After the first successes, an international team of scientists will work on expanding the volume of hydrogen production from seawater by using a larger electrolyzer. If everything goes well, the engineers' immediate plans are to use hydrogen production for fuel cells and ammonia synthesis in commercial processes.

Professor Shizhang Qiao from the University of Adelaide and Associate Professor Yao Zheng from the School of Chemical Engineering led an international team that successfully split seawater without pretreatment to produce "green" hydrogen.

Professor Qiao:

We have separated natural seawater into oxygen and hydrogen with almost 100 percent efficiency to produce green hydrogen by electrolysis using a non-precious and cheap catalyst in a commercial apparatus.

In an interview with the press, his colleague Associate Professor Zheng explained that they used seawater as raw materials without the need for any pretreatment processes - such as reverse osmosis desalination, purification or alkalinization. The performance of a commercial electrolyzer with catalysts operating in seawater is close to the performance of platinum-iridium catalysts operating on feedstock from highly purified deionized water.

Professor Zheng added:

Modern electrolyzers work on high-purity water electrolyte. The growing demand for hydrogen to partially or completely replace the energy produced by fossil fuels will significantly increase the shortage of increasingly limited freshwater resources.

Seawater is an almost infinite resource and is considered a natural electrolyte. This is more practical for regions with a long coastline and abundant sunlight.

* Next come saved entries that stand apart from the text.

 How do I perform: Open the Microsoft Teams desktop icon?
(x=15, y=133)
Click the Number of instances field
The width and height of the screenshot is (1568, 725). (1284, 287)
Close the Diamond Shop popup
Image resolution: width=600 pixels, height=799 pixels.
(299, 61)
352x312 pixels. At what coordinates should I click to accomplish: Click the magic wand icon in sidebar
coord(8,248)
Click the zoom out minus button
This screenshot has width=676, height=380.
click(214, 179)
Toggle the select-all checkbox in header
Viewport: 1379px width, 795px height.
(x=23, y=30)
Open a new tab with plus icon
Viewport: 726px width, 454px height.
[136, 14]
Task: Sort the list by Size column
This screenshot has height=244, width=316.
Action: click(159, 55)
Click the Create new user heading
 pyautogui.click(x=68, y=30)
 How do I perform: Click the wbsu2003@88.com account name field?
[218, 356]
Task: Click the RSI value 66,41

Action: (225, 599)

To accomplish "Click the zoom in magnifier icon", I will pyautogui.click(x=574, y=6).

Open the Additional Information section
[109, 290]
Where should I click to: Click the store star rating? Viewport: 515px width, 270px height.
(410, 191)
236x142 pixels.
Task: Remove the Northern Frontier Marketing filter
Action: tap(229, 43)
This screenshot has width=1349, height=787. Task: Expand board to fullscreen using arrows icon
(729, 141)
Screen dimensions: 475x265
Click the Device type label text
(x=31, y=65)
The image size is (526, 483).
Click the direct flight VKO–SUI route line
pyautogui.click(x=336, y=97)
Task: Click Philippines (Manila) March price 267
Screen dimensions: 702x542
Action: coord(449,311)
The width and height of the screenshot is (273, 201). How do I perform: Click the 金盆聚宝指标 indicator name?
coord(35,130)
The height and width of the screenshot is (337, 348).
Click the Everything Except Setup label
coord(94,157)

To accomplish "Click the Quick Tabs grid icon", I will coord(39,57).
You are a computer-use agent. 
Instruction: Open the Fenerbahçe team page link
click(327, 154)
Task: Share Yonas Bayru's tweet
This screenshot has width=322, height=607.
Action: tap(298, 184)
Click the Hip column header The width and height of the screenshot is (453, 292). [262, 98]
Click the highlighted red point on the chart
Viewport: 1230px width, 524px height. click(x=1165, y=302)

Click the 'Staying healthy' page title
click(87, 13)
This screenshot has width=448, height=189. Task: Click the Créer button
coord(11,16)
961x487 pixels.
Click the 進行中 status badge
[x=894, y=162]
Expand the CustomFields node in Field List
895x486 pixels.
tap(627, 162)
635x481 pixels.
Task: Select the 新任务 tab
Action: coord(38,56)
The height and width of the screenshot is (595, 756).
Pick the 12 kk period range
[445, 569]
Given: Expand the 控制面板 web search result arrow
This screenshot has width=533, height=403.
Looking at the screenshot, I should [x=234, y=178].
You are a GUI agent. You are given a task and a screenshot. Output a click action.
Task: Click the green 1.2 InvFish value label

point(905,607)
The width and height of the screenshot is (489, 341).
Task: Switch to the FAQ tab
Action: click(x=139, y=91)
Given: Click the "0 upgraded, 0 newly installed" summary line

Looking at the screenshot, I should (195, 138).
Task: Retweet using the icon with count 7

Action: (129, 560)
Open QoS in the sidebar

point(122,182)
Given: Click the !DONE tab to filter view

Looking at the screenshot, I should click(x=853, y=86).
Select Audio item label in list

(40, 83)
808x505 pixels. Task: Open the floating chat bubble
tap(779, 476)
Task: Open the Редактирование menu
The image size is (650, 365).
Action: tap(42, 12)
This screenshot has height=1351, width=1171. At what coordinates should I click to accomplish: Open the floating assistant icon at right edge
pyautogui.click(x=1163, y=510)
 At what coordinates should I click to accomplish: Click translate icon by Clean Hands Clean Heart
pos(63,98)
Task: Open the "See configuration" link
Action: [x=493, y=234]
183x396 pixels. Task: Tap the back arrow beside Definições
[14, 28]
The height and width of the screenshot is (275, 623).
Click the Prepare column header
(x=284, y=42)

However, this is impractical for regions where there is little sea water.

The electrolysis of seawater is still at an early stage of development compared to the electrolysis of pure water due to side reactions of the electrodes and corrosion arising from the difficulties of using water with a high level of salinity.

The scientists' development offers a solution for the direct use of seawater without pretreatment systems and the addition of alkali, which demonstrates a performance similar to the efficiency of the existing pure water electrolyzer based on metals.

The prospect of a significant reduction in the cost of a water source plus the rejection of the use of precious metals gives great expectations, as the scientists themselves put it.